Anyway, my suggestion would be that if you guys want a pet, get a pet that you and your wife want and which works for your lifestyles, and I'm sure your children will enjoy playing with it too. If you guys don't want a pet, then don't get a pet. In a few more years they'll be old enough to start taking responsibility - I recommend waiting until 10 or 11. My parents let me get gerbils for Christmas when I was 11 on the condition that I showed them I could do all the research and pick out the right equipment to take good care of them, and it was a very good learning experience. Plus, since I was much more invested in getting gerbils than my parents were, I'm certain that they were much better cared for than they would have been if we'd gotten them when I was five. (Not to diss my parents - it's just that I went the extra mile because ZOMG GERBILS MUST HAVE GERBIL PARADISE, etc.)

I'm sorry if this sounds discouraging - I don't mean for it to be. Basically, I'm just saying you should get a pet on your own terms, not hers. (And if you decide you want gerbils or fish, btw, mefi-mail me; I'd be happy to give you more specific advice.)
posted by bettafish at 5:17 PM on March 11, 2009 [3 favorites]


Seconding what horses says. If you're allergic to cats, there's at least a decent chance that you're also allergic to rabbits. If you're concerned, consider a short-haired variety of rabbit, like a mini rex.

What about a guinea pig?
posted by pecanpies at 6:22 PM on March 11, 2009


A friend of mine who is allergic to cats and dogs is not allergic to bunnies...however, be aware of the creepy/sad/nervewracking fact that many bunnies can literally be scared to death-- make sure you have a calm household and it won't get ganged up on, manhandled, or accidentally dropped by eager little hands.
posted by availablelight at 6:46 PM on March 11, 2009


If you get a bunny - this site will be very helpful, I wish I'd seen it back when my brother's kids had a rabbit.

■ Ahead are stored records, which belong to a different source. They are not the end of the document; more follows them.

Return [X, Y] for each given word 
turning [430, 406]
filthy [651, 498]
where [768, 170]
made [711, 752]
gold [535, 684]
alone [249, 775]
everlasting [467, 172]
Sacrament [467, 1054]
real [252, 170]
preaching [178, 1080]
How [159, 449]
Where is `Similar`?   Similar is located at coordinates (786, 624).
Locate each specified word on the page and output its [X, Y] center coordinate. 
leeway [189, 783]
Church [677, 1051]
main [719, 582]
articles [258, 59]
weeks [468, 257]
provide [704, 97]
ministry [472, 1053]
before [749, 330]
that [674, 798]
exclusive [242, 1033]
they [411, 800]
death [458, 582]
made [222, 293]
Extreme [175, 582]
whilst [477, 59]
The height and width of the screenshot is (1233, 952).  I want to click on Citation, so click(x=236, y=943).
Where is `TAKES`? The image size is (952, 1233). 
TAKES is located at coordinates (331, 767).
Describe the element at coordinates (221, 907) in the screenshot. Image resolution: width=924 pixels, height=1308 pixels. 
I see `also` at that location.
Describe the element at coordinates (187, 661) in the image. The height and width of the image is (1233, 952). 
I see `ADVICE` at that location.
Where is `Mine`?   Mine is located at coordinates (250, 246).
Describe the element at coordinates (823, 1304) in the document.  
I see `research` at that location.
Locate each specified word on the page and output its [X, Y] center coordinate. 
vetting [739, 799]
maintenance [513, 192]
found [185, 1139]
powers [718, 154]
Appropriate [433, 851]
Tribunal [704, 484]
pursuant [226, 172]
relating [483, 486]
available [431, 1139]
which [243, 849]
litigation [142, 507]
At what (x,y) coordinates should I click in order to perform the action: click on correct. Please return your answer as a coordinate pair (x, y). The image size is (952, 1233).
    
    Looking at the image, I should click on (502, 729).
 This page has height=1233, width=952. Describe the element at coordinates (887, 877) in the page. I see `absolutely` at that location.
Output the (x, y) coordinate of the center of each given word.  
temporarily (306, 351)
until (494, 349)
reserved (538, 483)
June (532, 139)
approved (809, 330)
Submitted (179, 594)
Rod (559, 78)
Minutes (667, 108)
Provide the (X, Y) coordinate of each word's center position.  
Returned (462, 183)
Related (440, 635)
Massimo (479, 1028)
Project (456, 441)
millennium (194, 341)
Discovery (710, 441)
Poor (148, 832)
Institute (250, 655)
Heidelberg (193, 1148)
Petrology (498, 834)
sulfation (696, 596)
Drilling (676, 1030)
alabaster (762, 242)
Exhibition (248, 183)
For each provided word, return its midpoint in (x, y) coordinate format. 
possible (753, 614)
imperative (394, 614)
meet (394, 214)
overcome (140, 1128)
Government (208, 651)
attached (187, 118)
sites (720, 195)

http://language.rabbitspeak.com/
posted by 5_13_23_42_69_666 at 7:19 PM on March 11, 2009


Had two chins, they were pretty awesome - they soft, jump like crazy, a little hyper (in a cute way), and the dust baths are just a trip.

Downsides:
1. Projectile urination - this was my favorite. A friend really seemed to piss them off so they would approach the edge of their cage, stand up on their rear legs, and a mist of urine (like someone gleaking) would hit him. It was so fine a spray that he often didn't feel wet until after they'd been at it for a few seconds.
2. They explore by chewing on stuff. And the explore everything they can reach ... which is everything when you consider their lack of fear and 4 foot vertical leap.
3. They need a decent amount of space (large home) and attention (to be let out often ... so they can chew on your stuff).

A chin for a 5y/o? Agreed, not a super idea.

A guinea pig - easier to care for generally, fairly hardy, mine was not very playful but many are.

Rabbits - least emotionally connective of the above, but pretty damn cute and relatively easy to care for if you have the right space for them. Seconding the mini-rex recommendation.

A rat - we had one who was pretty funny, but they have fairly short life spans and losing a pet is pretty hard. Some don't smell great (ours was fine though)

Current pets: a dog and a leopard gecko (wife's class pet).